▶ _Task description_:
Wherever an image appears in the entries, drop it and reproduce everything else exactly.

-.-.-

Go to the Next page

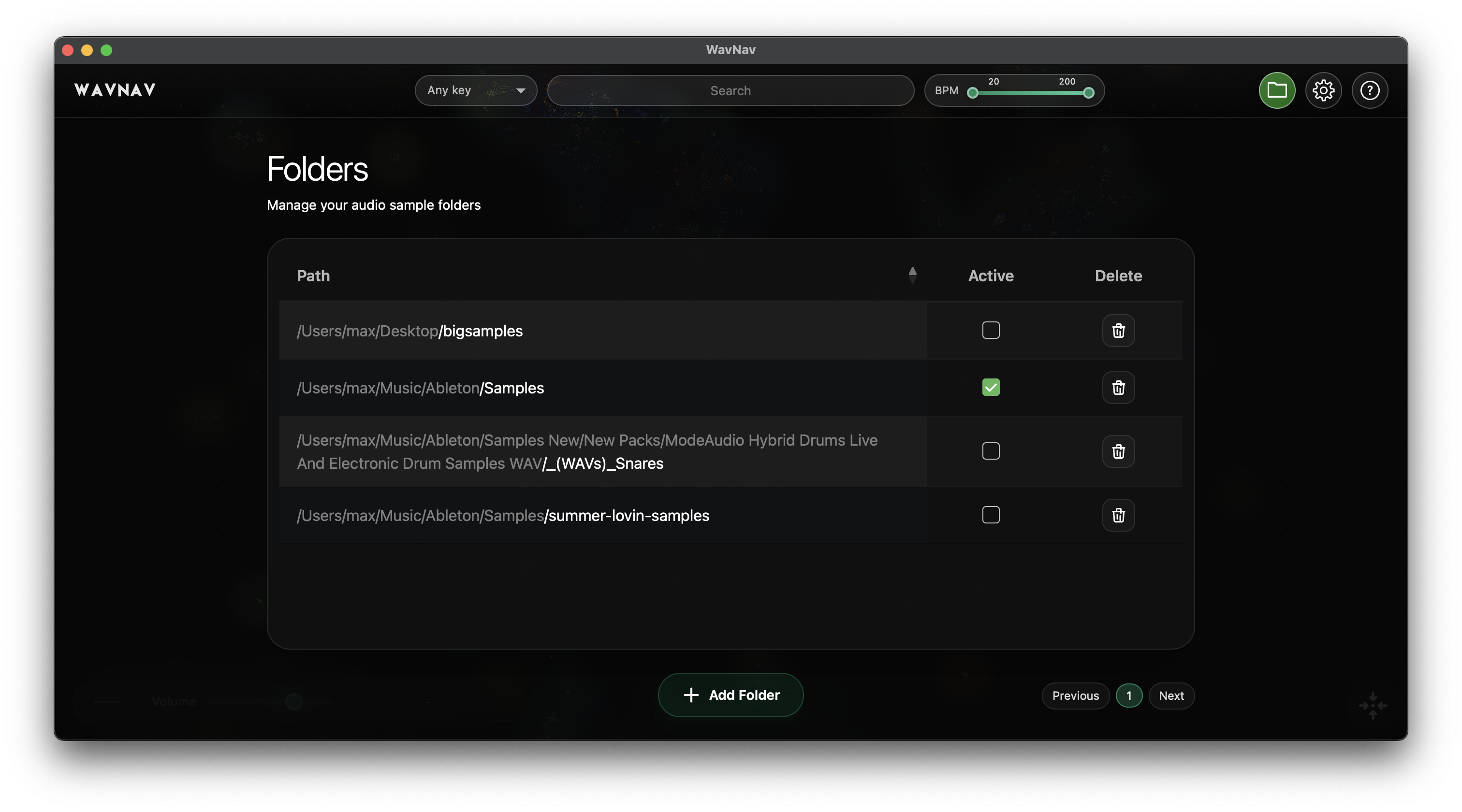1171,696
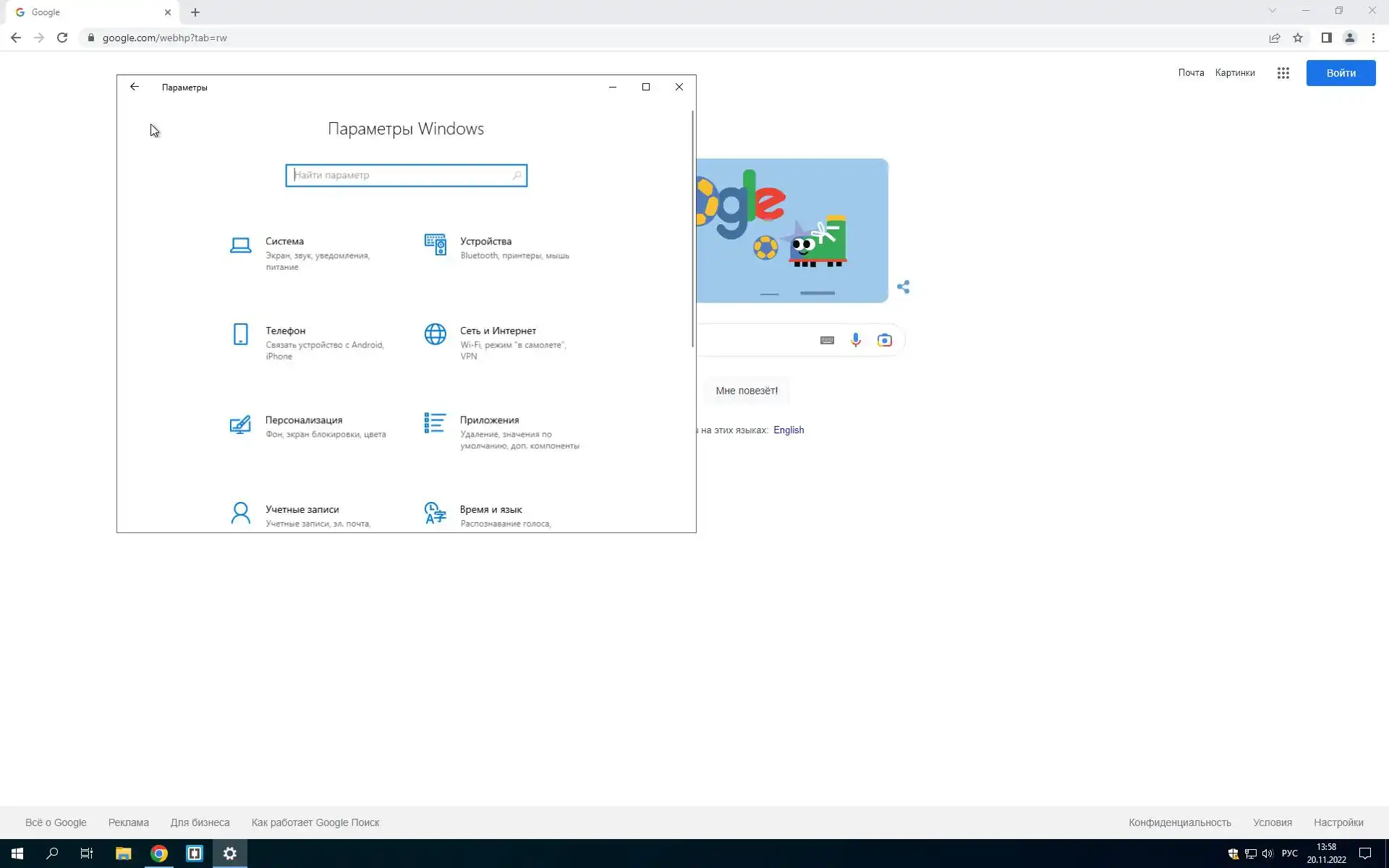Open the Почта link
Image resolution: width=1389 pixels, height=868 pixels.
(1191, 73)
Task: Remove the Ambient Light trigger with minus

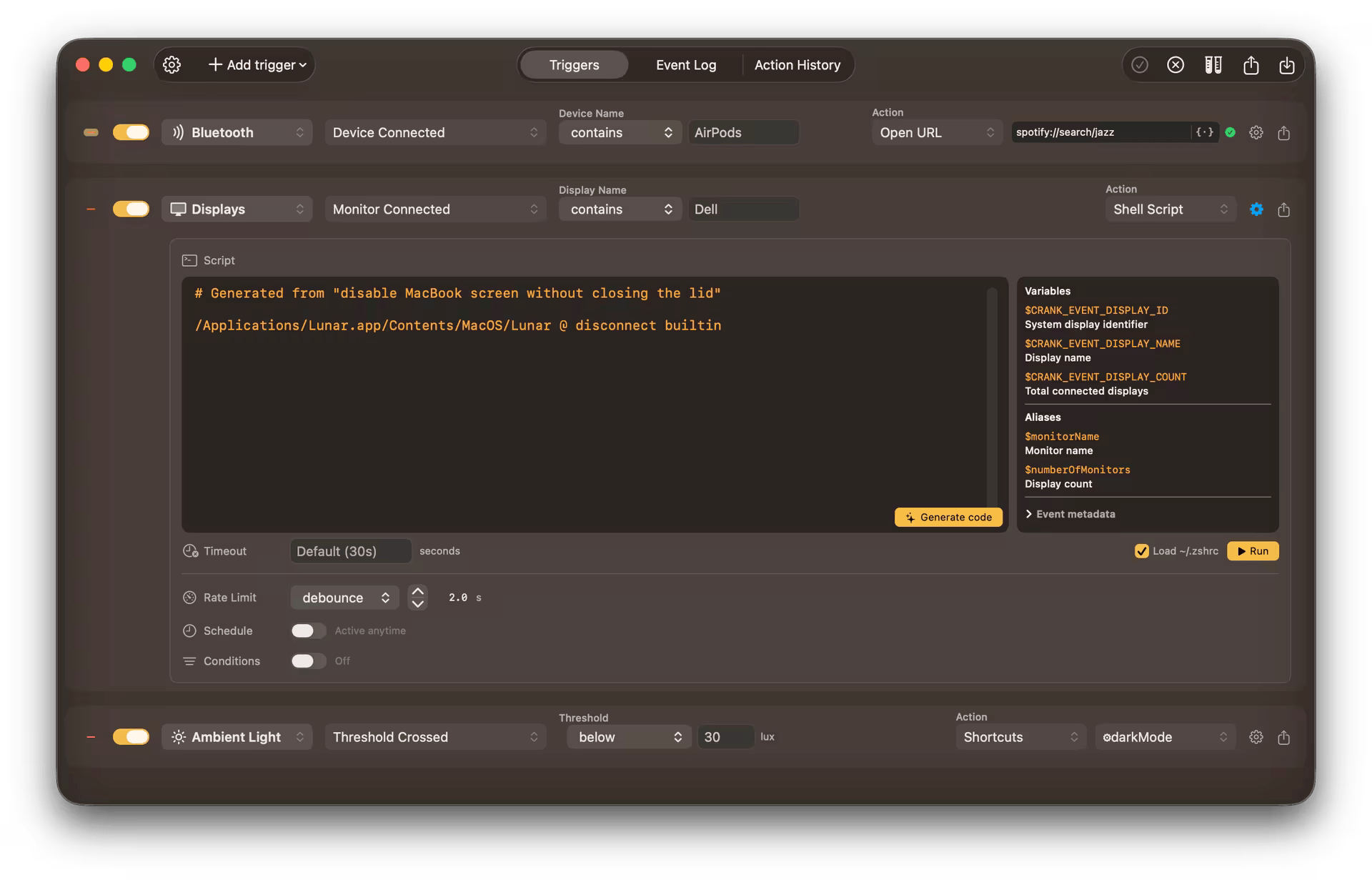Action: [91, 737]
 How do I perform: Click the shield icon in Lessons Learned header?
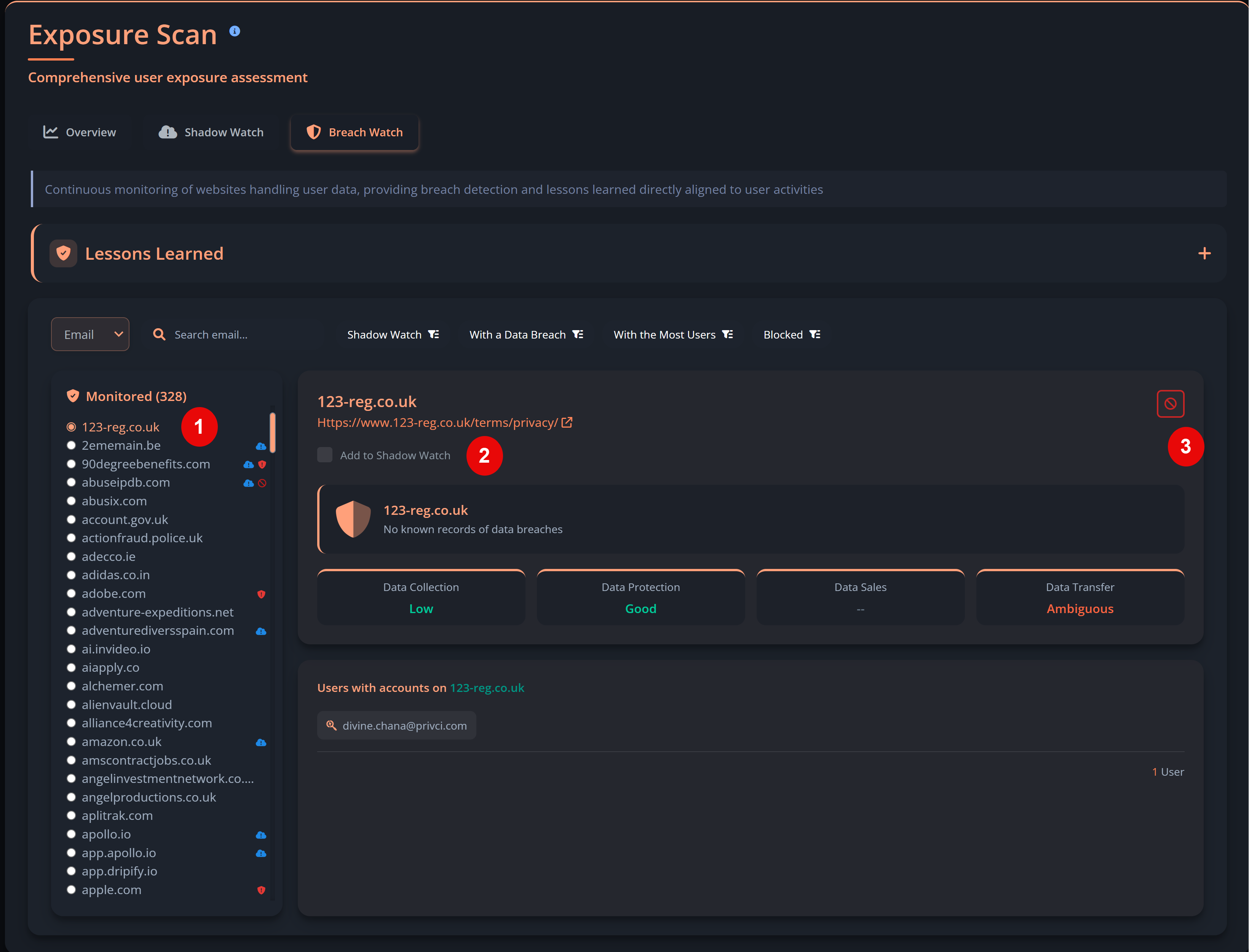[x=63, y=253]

-.-.-

▶ _Finished task_:
Go to the Next page

1171,696
Open the Почта link
Image resolution: width=1389 pixels, height=868 pixels.
(1191, 73)
Task: Remove the Ambient Light trigger with minus

Action: [91, 737]
 How do I perform: Click the shield icon in Lessons Learned header?
[x=63, y=253]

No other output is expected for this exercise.